If Nasdaq’s JitoSOL ETF clears the SEC’s review, it will validate a template that other liquid staking projects will surely attempt to replicate. A successful approval would open doors for similar filings from other Solana staking protocols, alternative Layer 1 validators, and cross-chain staking aggregators. Conversely, if the SEC raises objections or seeks additional conditions, that signal will ripple across the crypto asset ecosystem, potentially slowing subsequent filings by months or years. The regulatory stakes are genuinely high, and the timeline matters deeply to capital allocators planning their crypto infrastructure investments.
What Investors and Market Watchers Should Track
Several key metrics will determine whether the JitoSOL crypto ETF becomes a market fixture or a regulatory cautionary tale. First, the SEC’s formal decision timeline: any approval would likely come between late April and mid-May 2026, barring extensions. Second, Nasdaq’s internal review; the exchange must confirm that surveillance and custody arrangements meet its standards before forwarding the proposal to the SEC for final adjudication. Third, competitive responses: how Rex-Osprey, Grayscale, and other staking product issuers adjust their fee structures and marketing in anticipation of a new entrant. Fourth, spot pricing stability: whether the VWAP index reliably tracks actual JitoSOL trading across platforms or diverges meaningfully, which could indicate underlying market fragmentation.
For industry participants—builders, validators, and protocol developers—a successful JitoSOL listing would provide a massive signal that traditional finance infrastructure can credibly serve decentralized blockchains. It would lower the barrier to entry for subsequent liquid staking assets seeking regulated access. For regulators, the approval would represent a measured openness to crypto innovation while maintaining the surveillance and custody safeguards that institutions and retail investors both depend on. The outcome will likely shape how liquid staking, staking receipts, and on-chain reward mechanics are treated in future regulatory guidance and product approvals.

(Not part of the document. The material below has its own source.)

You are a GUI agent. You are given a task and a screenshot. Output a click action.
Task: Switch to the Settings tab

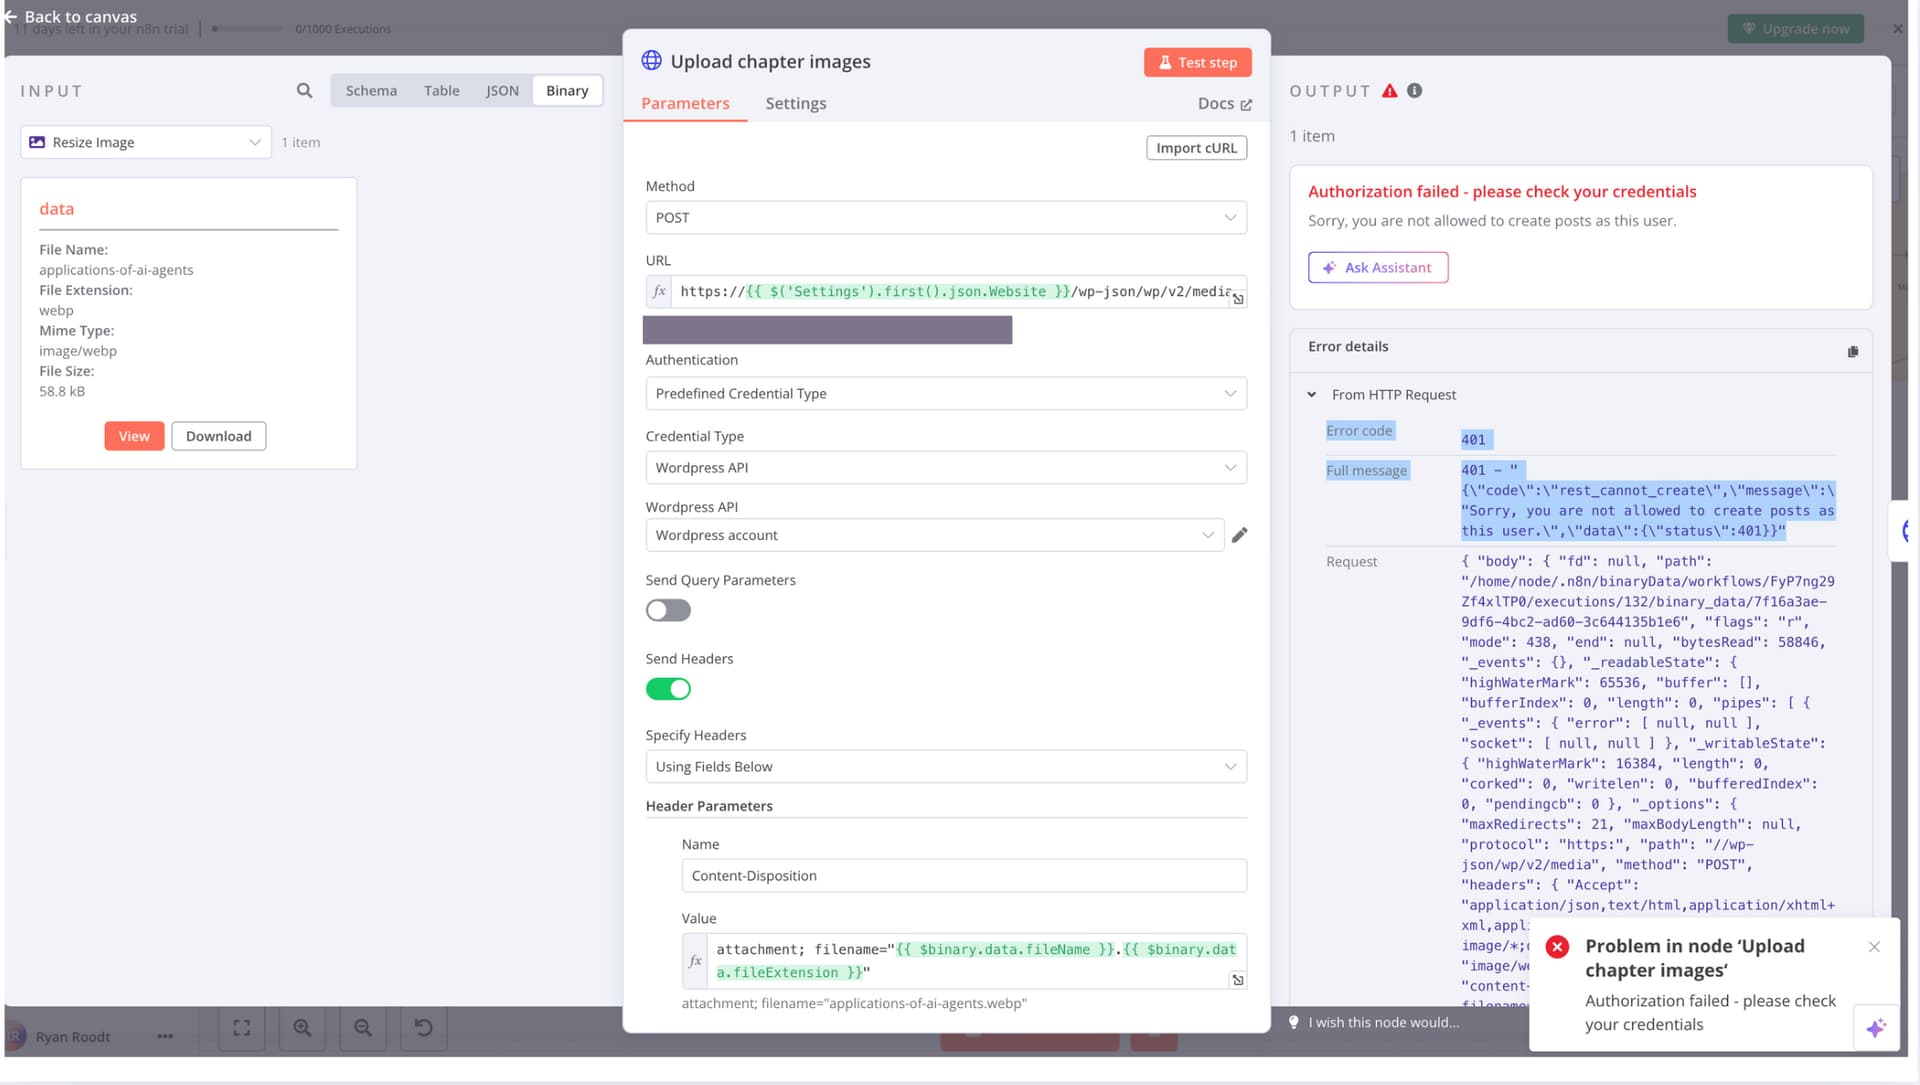(x=795, y=104)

Ultimately, the Nasdaq JitoSOL ETF filing exemplifies a broader convergence: institutional capital seeking yield, blockchain networks generating that yield through staking, and market infrastructure companies bridging the two. The regulatory path forward is nuanced, but the direction is increasingly clear. Structured exposure to staking economics within established market frameworks is gaining momentum. Whether through spot asset holding, yield distribution models, or trust-based arrangements, the crypto industry is finding multiple ways to translate on-chain value creation into tradable securities. The JitoSOL ETF is simply the next chapter in this evolving story.